Abercrombie & Fitch Faces Class Action Lawsuit From 62,000 Employees For ‘Look Policy’
Abercrombie & Fitch is facing a class action lawsuit from 62,000 of the store’s employees over their controversial Look Policy.
Abercrombie & Fitch Faces Class Action Lawsuit
Barely over one month after the Supreme Court ruled that Abercrombie & Fitch had discriminated against potential employee Samantha Elauf because she is Muslim, a California judge has certified a class action lawsuit against the company.
Employees allege that Abercrombie & Fitch required them to buy clothes at the store to abide by a strict Look Policy – something that has been widely discussed in previous years, as it limits hairstyle, makeup, jewelry and physical appearance. Sixty-two thousand employees claim they were never compensated for the “compelled purchases” that occurred “each time a new sales guide came out.” Employees also claim they were forced to wear a kind of “uniform,” which included only Abercrombie & Fitch apparel and very specific shoe choices – Converse, Vans and A&F flip flops. The compelled shopping and uniform requirement are both violations of California’s labor codes.
Reed Marcy, an attorney for the plaintiffs, also claimed that employees were sent home if managers deemed that they were violating the look policy in any way, causing them to lose shifts and pay.

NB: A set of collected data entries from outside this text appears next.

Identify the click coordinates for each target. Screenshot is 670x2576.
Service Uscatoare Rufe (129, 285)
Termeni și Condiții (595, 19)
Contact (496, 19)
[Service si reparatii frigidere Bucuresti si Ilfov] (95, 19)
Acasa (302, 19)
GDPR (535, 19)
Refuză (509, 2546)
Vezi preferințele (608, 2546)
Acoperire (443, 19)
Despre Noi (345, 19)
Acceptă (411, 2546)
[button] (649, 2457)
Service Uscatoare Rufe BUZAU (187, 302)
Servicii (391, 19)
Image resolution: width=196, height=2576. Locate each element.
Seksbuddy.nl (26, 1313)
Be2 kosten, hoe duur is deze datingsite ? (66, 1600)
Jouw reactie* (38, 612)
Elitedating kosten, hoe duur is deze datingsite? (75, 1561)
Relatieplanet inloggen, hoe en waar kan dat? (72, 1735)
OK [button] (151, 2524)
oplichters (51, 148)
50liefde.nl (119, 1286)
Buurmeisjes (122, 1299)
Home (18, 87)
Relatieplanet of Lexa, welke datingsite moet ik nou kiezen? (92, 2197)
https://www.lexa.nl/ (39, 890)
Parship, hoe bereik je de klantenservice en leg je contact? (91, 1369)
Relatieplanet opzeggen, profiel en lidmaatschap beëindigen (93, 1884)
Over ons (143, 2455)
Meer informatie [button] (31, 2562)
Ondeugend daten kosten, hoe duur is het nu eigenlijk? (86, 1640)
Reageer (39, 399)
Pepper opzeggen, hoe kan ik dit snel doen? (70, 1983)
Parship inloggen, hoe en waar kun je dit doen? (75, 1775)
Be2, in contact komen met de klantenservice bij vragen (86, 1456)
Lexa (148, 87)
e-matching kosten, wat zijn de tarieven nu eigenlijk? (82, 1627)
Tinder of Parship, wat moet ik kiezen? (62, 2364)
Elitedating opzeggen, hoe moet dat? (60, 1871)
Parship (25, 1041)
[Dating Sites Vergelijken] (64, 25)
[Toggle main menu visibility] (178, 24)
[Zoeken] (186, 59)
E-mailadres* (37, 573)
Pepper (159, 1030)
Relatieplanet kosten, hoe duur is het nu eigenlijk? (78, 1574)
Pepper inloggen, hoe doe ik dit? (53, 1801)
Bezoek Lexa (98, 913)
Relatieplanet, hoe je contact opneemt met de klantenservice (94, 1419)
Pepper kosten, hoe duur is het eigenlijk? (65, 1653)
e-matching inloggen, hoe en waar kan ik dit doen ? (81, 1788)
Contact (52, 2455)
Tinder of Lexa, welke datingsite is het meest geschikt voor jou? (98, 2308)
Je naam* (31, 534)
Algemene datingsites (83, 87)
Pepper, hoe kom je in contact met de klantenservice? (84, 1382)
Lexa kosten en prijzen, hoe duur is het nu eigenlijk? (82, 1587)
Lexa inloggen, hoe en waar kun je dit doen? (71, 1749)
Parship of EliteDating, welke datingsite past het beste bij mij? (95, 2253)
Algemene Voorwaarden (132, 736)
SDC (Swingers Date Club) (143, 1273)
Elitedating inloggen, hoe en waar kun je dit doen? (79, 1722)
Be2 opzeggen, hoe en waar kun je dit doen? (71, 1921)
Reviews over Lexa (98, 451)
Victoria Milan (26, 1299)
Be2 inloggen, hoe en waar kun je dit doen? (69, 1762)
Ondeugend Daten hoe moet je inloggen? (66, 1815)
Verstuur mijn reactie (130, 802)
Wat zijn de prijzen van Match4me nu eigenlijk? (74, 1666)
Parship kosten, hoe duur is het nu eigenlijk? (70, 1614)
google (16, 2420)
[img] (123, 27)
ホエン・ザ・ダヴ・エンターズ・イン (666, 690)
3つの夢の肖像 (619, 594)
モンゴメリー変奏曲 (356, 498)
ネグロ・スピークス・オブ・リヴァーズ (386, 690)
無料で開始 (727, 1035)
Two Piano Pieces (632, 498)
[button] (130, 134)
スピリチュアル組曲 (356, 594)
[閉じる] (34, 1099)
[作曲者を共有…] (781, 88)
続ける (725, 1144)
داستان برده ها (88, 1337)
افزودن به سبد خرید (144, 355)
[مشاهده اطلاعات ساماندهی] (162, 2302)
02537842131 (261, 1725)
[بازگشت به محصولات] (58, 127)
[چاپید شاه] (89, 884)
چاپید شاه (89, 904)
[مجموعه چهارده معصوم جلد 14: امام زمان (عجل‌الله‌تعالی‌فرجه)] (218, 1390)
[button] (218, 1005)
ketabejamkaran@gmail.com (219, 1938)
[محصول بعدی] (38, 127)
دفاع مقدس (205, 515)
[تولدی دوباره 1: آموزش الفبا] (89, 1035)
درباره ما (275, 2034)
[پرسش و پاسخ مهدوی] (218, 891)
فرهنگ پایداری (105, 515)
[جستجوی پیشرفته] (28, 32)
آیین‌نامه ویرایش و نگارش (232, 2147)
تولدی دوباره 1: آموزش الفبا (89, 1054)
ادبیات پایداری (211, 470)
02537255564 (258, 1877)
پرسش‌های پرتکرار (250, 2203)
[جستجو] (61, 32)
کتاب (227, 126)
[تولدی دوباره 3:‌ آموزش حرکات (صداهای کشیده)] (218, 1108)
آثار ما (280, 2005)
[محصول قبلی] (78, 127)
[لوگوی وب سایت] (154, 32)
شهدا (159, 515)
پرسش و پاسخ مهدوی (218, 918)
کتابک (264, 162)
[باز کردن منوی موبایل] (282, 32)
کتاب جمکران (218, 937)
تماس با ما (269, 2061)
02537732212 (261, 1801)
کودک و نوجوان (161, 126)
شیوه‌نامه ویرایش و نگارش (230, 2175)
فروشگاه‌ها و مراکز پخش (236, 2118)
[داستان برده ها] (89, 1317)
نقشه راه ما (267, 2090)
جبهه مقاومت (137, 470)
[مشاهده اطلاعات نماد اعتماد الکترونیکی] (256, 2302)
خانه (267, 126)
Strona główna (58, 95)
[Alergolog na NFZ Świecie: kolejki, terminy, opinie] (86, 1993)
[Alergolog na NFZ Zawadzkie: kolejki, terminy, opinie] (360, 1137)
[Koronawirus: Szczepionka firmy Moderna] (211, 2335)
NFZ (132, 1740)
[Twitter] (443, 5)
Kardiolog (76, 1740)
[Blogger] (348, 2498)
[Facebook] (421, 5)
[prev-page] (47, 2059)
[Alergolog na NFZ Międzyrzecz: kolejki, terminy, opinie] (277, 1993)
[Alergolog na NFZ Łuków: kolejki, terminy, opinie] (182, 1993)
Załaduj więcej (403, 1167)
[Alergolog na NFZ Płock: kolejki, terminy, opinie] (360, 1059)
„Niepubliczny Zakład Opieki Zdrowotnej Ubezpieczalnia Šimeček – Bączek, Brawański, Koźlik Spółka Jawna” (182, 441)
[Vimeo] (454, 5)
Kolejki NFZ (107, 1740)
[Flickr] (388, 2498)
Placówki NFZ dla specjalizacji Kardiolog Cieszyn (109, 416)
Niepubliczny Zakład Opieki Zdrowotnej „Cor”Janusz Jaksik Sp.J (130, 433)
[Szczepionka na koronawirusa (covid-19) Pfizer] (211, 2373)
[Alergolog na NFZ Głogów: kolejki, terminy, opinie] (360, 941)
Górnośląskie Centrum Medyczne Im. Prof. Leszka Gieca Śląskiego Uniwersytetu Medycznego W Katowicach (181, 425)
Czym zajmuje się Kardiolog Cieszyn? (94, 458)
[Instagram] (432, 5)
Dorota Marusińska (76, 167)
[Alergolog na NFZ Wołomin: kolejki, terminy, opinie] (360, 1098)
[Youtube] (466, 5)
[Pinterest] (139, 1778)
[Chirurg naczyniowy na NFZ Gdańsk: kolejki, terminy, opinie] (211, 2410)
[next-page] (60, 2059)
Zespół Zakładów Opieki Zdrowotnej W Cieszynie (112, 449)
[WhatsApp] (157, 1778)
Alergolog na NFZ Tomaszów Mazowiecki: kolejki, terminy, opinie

While the court only certified the claims relating to the clothing policy, the plaintiffs are also accusing A&F of wage theft and failure to give breaks as dictated in California law. (California employers are required to give employees one 10-minute break for every 4-hours of work or compensate them for a lack of break.) The allegation of wage theft is in relation to the clothing requirements, as some employees claimed they were forced to buy new A&F merchandise with money taken out of their paychecks.